Durumlarını bildiğim halde, yine de zaman zaman bu basında bu kadar düzeysiz adamın nereden türediğine şaşarım. Acaba özel bir okulu mu var bunun? Hani demişler ya, bu kadar cehalet ancak eğitimle mümkündür! Bu kadar düzeysizlik de...

Tazı Cüneyt söz konusu amigolardan biri. AB´ye karşı elbet, demokrasiye de karşı. Kürtlere düşman. Doğal olarak „laik“ ve Atatürkçü!..

Sözde „şeriat tehlikesine“ karşı da canhıraş bir savaş veriyor...

Derin devletin hizmetindeki memetçik gazetecilerden biri.

Türk işi laiklik ve milliyetçilikle faşizmin nasıl benzeştiğini, aynılaştığını gösteren tipik kalemlerden biri...

Ama bu şaşırtıcı değil. Bu adam 12 Eylül döneminde Kenan Evren´in kuyruğundan ayrılmayan, onu göklere çıkaran gazetecilerin başında geliyor. Bu yüzden övgü anlamında „tazı“ lakabanı aldı. Burnu müthiş haber kokusu alırmış ve bir tazı gibi avının peşine düşermiş... Kürtler tazıya taji derler. Helal olsun Taji Cüneyt!

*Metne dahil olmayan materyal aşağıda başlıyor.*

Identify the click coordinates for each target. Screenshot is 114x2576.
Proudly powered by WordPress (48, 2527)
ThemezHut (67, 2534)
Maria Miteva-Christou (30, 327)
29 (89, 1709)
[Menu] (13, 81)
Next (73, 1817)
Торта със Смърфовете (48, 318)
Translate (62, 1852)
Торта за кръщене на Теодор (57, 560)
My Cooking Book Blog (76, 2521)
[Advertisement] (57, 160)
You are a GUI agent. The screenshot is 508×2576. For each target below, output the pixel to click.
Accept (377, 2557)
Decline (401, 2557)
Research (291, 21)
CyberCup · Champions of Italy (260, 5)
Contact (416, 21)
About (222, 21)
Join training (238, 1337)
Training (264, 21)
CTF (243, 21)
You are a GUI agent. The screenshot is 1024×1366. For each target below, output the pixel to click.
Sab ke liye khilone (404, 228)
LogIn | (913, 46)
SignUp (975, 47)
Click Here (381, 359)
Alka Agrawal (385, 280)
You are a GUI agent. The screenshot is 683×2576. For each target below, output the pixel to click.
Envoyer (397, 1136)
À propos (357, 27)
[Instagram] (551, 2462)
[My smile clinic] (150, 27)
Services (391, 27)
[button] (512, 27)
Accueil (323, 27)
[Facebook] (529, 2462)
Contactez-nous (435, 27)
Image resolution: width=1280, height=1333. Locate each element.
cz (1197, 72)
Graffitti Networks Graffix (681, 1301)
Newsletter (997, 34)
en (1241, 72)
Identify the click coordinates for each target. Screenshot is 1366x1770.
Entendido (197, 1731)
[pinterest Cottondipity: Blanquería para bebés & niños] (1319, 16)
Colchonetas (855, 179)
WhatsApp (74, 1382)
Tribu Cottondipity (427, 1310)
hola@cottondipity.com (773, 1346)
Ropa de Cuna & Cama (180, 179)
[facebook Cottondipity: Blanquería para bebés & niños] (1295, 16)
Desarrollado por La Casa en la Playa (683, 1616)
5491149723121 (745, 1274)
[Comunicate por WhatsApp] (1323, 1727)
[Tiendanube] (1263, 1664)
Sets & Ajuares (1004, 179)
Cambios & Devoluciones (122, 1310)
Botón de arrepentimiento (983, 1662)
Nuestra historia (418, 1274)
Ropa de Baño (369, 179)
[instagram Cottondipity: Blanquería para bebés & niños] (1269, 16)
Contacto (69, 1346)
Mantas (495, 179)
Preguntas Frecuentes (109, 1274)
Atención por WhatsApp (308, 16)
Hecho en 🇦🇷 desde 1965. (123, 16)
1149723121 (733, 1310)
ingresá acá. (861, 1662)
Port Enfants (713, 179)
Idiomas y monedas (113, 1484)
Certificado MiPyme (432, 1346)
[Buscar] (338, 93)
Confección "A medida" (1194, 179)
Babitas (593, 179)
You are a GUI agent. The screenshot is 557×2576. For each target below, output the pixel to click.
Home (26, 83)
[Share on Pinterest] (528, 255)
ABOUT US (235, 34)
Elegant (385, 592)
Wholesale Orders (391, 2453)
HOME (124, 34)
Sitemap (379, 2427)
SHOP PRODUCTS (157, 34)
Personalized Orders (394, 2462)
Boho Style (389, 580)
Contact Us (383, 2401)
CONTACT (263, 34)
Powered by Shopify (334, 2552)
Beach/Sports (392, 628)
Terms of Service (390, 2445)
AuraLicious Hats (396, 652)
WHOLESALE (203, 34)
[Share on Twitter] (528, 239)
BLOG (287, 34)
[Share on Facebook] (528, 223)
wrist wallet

Taji Cuneyt daha sonra Türk işi „demokrat“ Demirel´in basın danışmanı oldu. Bundan da, sinekten yağ çıkarır gibi, birçok magazinel kitaplar çıkardı ve bu arada, danışmanlık ahlakına da boş verip, kendisine çok güvenmiş olan Demirel´in kirli çamaşırlarını ortaya dökmekten geri kalmadı.. Belki hayatında yaptığı tek iyi iş de bu...

Evet, o günlerde Bay Taji 12 Eylül cuntasının, yani faşizmin hizmetinde idi. Şimdi de öyle. Tipik bir kışkırtıcı, provokatör, ağzı bozuk... Şu andaki başlıca işi askeri yönetime el koymaya çağırmak... Anlaşılan bu işin tadını geçmişte iyi almış...

Bu Taji arada bir Kürtlere saldırmadan edemez. Geçende Talabani´den söz ederken işi yine „ikiyüzlü Kürt“ diye açıkça hakaret derecesine vardırdı.

Bayım, belli ki sen gazeteci değilsin, bu basında bol miktarda bulunan bir hizmet erisin. Senin gibisine tavşan tuttururlar, siyaset senin işin değil!

Kürt dili tam „serbest“ olmuşken...

Türk basınının yazdıkları doğru muydu bilmiyorum, Leyla Zana, tahliye sonrası Diyarbakır mitinginde yaptığı konuşmada kitlelere hitaben, Kürtçe birkaç kelimelik bir selamlamanın ardından Türkçe olarak yaptığı konuşmada, „işte diliniz de artık serbest!“ deyip onlara, devlete karşı barışçı, munis duygular telkin etmişti..

Ne var ki „demokratik devletin“ onu tekzip etmesi gecikmedi. Konuşmanın başında kullandığı birkaç Kürtçe kelime yüzünden, Genelkurmay uyarıda bulundu ve Emniyet müdürlüğü de „Kürtçe konuşma suçu nedeniyle“ savcılığa başvurdu, Zana ve arkadaşları hakkında dava açıldı!

İşte, Leyla Hanım´ın deyişiyle „artık serbest olan Kürt dili“ ve birçok Türk, hatta Kürt aydınının deyişiyle, artık değişip demokratikleşmiş olan Türk Devleti!..

-----------------------------------------------

NOT: Bu ülkede artık „sayın muhbir vatandaş“ kalmadı mı ki, bu işi de artık ülkenin, siyaset ve kültür işleri dahil, her işini yapan Genelkurmay yapıyor?.